Lithium ion flux–controlling separator enabling longevous lithium metal anode

Lithium metal is an ideal anode material due to its high theoretical specific capacity and low standard electrode potential. However, its practical application is limited by the formation of Li dendrites during the repeated cycling. Localized lithium ion (Li⁺) concentration at specific sites has recently been identified as a major contributor to accelerated Li dendrite growth. Therefore, achieving a homogeneous Li⁺ flux is a promising strategy to regulate Li deposition behavior. Herein, a flux−controlling separator, incorporating a black TiO₂ (b–TiO₂) nanothin layer, is proposed to ensure uniform Li⁺ flux regulation. The formation of nanopores at grain boundaries and grain boundary triple junctions within the b–TiO₂ nanolayer, combined with the clogging of the original porous structure of polyethylene (PE) matrix, enables homogeneous Li⁺ flux through the separator by serving as a uniform ion transport channel.

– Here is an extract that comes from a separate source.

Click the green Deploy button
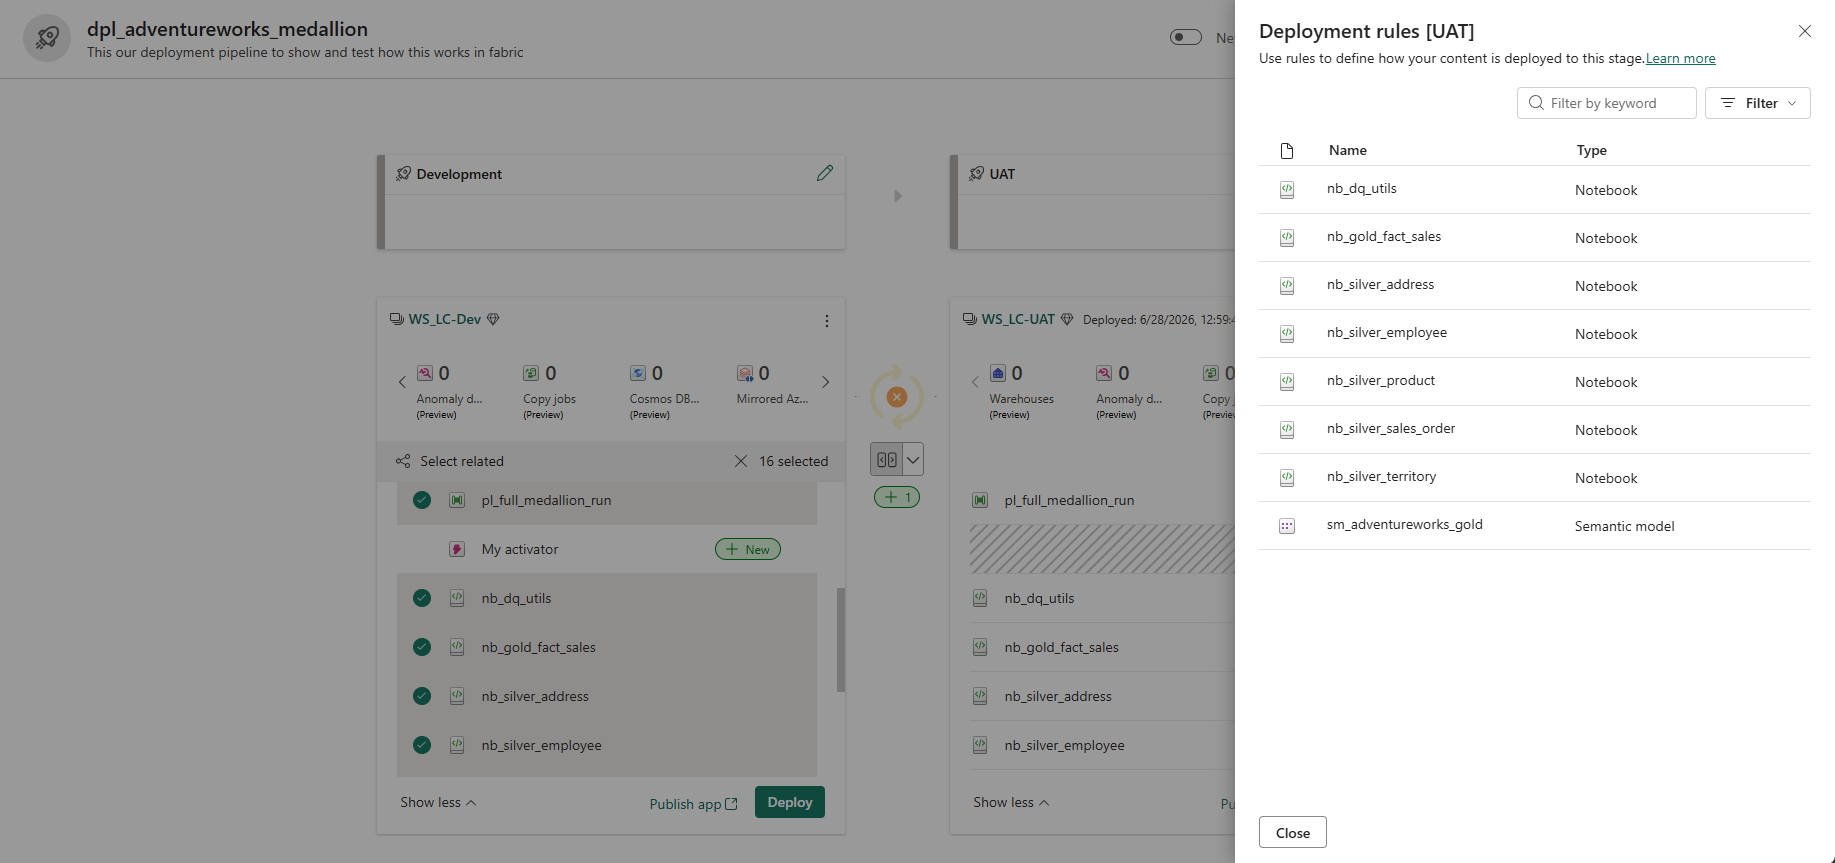1835x863 pixels. [790, 802]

The uniform Li⁺ flux achieved with b–TiO₂/PE separator effectively suppresses the formation of Li dendrite, leading to enhanced electrochemical performance in both Li | Li symmetric cells and Li | LiFePO₄ full cells. Overall, this findings highlight the potential of b–TiO₂/PE separators to improve the durability of lithium metal anodes (LMAs), offering a promising approach for developing more reliable and efficient energy storage systems.